Saturday, March 05, 2022

In the Claws of the NHS

In the UK, the National Health Service (NHS) is being hailed by many in the UK as some sacred institution, which is beyond any criticism as it provides free health care for everybody. In principle, this is of course a good intention to provide this health service. But how it is implemented, is a horror story of many individual failures. 

I am reporting here about the story of a woman who is being treated for cancer surgery. And I am in contact with this woman, as she is in the hospital. 

Just a few details about her stay in a "world-famous" hospital: 
  • in the hospitals devices are beeping. Turns out that this is not anything related to health observation, but usually this is an indication of battery empty. 2% power left, so every 5 seconds a melody sounds. Annoying. One can switch this off temporarily, but 1 min later it starts again. And nobody of the staff is bothered to fix this, to recharge the device or put new batteries in. 
  • each bed has an emergency button, so that the patient can call in case of a problem. So one presses the button, but nobody comes or responds. Can take a while, until finally a nurses is bothered to show up and take care of the patient. 
  • the woman has a diagnosed shortage of Iron and haemoglobin. But for a whole day nobody of the staff is being bothered about that. Finally a drip is being attached. And it starts leaking. Was supposed to be taken for 3 hours, but after 15 min was disconnected because of a faulty drip connection to the intravenous device. It started leaking. Needed convincing the nurse that this is important to be fixed. It was then disconnected, then was not connected anymore. So much for quality health care. 
  • urgency was placed on her condition when she had the initial examination by the doctors: she just visited the hospital to be examined, then they told her she needs to stay there for immediate surgery the next day. So she did. But then, the immediately necessary operation was postponed... day after day. Finally on the 5th day late afternoon the operation took place. 
  • she has been very malnourished, due to her condition. And because each day the operation was pending, she was not allowed to eat anything from midnight before. Then the OPs were cancelled each day... and she did not eat anything the following day. So in this malnourished condition she went to undergo the operation. If proper care would have been taken, she would have been fed properly so that she could go into the operations properly strengthened. 
  • After the operation her throat hurts. Most likely from the oxygen tube. She told the nurses, but none of them took the effort to look into her throat. It could be the sign of a shock, of an allergic reaction. But nobody of the staff is bothered. 
  • she also has a problem with blood coagulation: needs regular medication to ensure that no blood clots are forming. For the operation this needs to be stopped temporarily. But because of the constant delay of the OP she has been without this medication for 5 days. Nobody of the medical staff appeared to be bothered. 
  • it appears that nurses are not following up on doctors' orders. Doctor prescribes iron, nutritional drinks, anti-coagulants, but the staff appears to disregard this. Some do apparently not even know what an anti-coagulant is. 

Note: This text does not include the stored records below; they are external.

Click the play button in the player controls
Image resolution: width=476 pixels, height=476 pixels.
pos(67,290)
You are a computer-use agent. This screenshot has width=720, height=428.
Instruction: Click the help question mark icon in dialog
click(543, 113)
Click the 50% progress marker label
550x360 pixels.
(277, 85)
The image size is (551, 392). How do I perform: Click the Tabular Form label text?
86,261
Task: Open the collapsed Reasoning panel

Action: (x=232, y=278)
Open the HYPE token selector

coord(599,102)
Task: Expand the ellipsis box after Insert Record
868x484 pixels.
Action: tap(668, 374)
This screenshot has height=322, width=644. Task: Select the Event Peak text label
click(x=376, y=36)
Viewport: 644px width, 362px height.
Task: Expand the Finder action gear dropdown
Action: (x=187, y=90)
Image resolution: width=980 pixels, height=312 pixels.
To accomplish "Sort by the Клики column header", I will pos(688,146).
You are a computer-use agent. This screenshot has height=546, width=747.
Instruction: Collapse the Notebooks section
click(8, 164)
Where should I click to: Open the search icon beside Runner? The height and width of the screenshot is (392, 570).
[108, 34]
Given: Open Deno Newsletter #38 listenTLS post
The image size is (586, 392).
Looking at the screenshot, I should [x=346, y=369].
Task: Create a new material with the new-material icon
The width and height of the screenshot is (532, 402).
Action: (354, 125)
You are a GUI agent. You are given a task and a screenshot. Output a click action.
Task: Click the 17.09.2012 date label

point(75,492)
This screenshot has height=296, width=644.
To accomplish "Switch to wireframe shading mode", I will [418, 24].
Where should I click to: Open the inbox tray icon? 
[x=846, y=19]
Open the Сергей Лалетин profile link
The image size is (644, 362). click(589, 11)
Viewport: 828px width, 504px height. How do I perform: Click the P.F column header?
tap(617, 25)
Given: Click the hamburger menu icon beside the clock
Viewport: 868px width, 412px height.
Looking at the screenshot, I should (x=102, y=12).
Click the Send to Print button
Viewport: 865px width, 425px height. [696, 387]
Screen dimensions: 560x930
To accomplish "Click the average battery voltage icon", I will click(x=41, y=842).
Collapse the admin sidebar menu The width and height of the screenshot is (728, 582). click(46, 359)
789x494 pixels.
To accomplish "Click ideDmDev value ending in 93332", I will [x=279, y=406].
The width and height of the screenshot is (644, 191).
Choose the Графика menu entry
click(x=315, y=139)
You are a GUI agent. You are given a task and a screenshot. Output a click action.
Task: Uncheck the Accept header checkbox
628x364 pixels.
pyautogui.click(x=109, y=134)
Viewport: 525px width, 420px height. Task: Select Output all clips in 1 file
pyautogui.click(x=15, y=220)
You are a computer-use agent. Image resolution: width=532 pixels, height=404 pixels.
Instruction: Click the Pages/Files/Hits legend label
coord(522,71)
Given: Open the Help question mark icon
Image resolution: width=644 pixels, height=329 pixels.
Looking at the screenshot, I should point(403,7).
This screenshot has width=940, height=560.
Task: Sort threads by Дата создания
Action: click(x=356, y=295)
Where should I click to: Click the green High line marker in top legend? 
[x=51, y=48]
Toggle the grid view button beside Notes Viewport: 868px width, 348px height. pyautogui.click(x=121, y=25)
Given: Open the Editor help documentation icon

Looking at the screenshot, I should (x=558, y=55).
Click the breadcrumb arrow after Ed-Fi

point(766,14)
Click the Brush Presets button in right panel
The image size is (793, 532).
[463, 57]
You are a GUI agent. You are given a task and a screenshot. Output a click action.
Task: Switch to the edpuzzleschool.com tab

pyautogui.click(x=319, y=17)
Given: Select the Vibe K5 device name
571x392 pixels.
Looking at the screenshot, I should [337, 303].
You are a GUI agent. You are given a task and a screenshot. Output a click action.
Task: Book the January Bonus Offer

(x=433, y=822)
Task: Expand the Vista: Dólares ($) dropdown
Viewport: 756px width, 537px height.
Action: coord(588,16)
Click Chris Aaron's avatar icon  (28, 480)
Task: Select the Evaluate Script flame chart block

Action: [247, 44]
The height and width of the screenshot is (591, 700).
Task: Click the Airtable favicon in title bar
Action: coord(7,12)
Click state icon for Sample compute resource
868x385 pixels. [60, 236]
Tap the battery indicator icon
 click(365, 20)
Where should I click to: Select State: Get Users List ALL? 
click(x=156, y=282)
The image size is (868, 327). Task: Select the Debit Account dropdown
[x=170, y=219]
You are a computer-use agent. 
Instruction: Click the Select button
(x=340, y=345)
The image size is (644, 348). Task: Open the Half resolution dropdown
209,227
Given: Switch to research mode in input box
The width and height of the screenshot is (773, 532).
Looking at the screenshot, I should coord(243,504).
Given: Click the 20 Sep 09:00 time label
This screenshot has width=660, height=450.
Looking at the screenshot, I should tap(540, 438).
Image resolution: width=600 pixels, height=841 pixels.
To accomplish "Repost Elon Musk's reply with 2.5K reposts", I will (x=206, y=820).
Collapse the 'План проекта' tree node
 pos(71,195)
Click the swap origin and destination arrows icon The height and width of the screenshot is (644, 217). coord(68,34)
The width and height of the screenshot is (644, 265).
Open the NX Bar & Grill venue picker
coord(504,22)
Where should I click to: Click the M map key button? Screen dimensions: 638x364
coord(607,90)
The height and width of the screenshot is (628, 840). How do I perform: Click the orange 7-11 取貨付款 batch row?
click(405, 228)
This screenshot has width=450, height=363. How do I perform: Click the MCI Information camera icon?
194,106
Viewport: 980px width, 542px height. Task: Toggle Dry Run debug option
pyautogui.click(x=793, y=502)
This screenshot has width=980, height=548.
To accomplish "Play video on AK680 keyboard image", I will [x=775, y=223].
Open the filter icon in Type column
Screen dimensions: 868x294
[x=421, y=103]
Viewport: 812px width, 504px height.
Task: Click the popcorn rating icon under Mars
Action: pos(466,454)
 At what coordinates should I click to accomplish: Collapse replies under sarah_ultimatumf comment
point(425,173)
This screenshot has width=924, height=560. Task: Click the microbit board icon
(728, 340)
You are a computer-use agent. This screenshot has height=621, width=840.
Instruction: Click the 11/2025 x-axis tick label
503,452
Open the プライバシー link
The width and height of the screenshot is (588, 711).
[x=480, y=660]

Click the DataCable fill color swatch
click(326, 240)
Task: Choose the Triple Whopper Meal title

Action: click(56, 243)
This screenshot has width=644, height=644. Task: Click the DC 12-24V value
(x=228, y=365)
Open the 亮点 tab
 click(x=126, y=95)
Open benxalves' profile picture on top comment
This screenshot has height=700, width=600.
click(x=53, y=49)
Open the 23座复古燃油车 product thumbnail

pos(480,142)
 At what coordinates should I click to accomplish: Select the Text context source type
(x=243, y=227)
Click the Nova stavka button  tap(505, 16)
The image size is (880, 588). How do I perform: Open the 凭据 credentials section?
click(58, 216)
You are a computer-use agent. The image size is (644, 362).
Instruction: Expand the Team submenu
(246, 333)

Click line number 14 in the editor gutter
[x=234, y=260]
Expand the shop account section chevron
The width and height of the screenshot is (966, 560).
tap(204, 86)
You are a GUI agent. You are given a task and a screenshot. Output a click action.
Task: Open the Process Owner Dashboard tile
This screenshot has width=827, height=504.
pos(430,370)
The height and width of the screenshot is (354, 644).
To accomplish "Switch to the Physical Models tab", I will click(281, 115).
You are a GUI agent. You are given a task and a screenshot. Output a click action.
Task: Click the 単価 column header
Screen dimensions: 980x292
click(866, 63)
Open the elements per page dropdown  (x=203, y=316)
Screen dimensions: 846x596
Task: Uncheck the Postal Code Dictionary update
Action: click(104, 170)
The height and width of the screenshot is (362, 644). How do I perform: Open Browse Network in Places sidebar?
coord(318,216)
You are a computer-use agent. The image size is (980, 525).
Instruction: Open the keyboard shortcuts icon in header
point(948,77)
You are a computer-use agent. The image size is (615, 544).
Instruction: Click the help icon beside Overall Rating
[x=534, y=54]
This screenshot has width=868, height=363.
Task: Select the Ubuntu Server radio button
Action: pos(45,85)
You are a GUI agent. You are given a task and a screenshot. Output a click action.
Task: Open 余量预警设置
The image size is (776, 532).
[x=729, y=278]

Overall, the experience in this hospital is one of negligence and incompetence of the medical staff. They surely have a lot of types of nurses - their website shows 14 different ones.

But none appears to be competent enough to provide proper health care. And this has not much to do with underfunding of the NHS, but with a lack of professional knowledge, expertise, training. The staff seems to lack this. They are nice, friendly, compassionate. But this alone does not help patients - patients need a high quality health care to get well again. There is a lot of negligence, incompetence, failure of communication, failure to follow up on doctor's orders.